Riviera nord. Dopo il ritrovamento di marijuana il questore dispone lo stop di sette giorni nelle ore notturne

PESCARA. Licenza sospesa per uno stabilimento balneare della riviera nord dalle 21 alle 8 del mattino, per sette giorni. È questo il provvedimento adottato dal questore Francesco Misiti e notificato ieri al locale dopo il servizio eseguito due sere fa sulla riviera dalla polizia. Mentre era in corso l’attività di prevenzione e controllo sul lungomare, il personale della squadra mobile e quello della polizia amministrativa, con le unità cinofile, hanno scoperto che un senegalese stava spacciando cocaina vicino allo stabilimento. Lo scambio della droga e del denaro è stato registrato in tempo reale dai poliziotti che hanno bloccato spacciatore e acquirente.
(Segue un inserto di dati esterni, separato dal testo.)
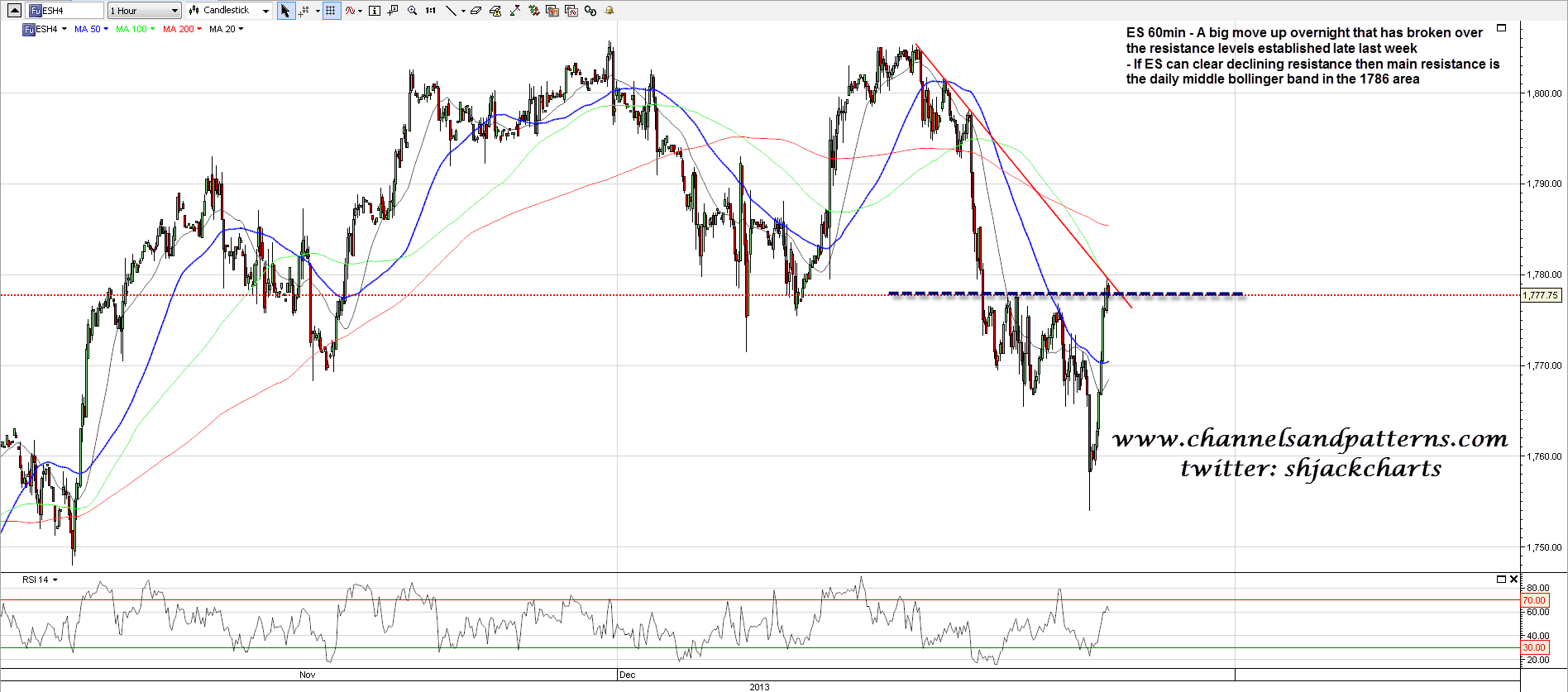Click the 1,777.75 price marker on axis
Image resolution: width=1568 pixels, height=692 pixels.
point(1541,295)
È quindi scattato un secondo controllo, stavolta a casa dello spacciatore, un senegalese di 35 anni già noto per reati che riguardano gli stupefacenti.
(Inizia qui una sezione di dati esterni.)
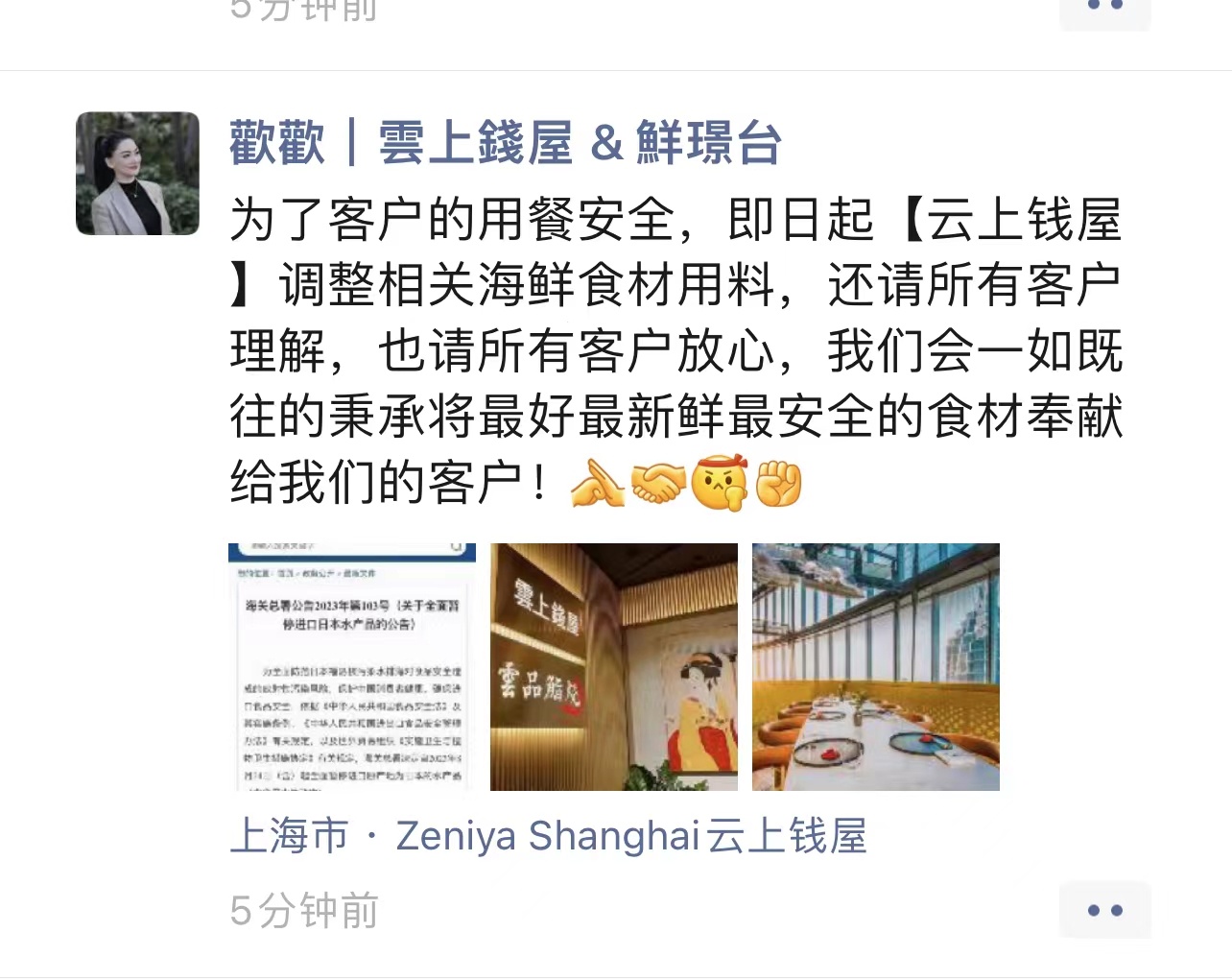Viewport: 1232px width, 980px height.
Task: Open the two-dot more menu under the post
Action: pos(1104,910)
Nell’abitazione dell’uomo il cane antidroga Ketty della questura di Pescara ha scovato altri 15 grammi di marijuana già suddivisi in dosi. La sostanza è finita sotto sequestro e il 35enne è stato denunciato.
Parallelamente è stata portata avanti dagli uomini della polizia amministrativa una ispezione nello stabilimento. E anche lì l’intervento del cane antidroga è stato utile perché sono stati trovati 7 grammi di hascisc, individuati vicino alla pista da ballo, e 15 grammi della stessa sostanza in un’area vicina allo stabilimento.
Il provvedimento di Misiti ha carattere «preventivo e non sanzionatorio», sottolineano dalla questura. L’obiettivo è di «prevenzione di fronte a pericoli che possono minacciare l’ordine e la sicurezza pubblico». Sospendendo le licenze per una settimana si è voluto «tutelare il sereno svolgimento» delle serate sulla riviera rispetto a «condotte e fatti criminosi pregiudizievoli» che possono «creare allarme», prevenendo fattori che minacciano «la pace sociale».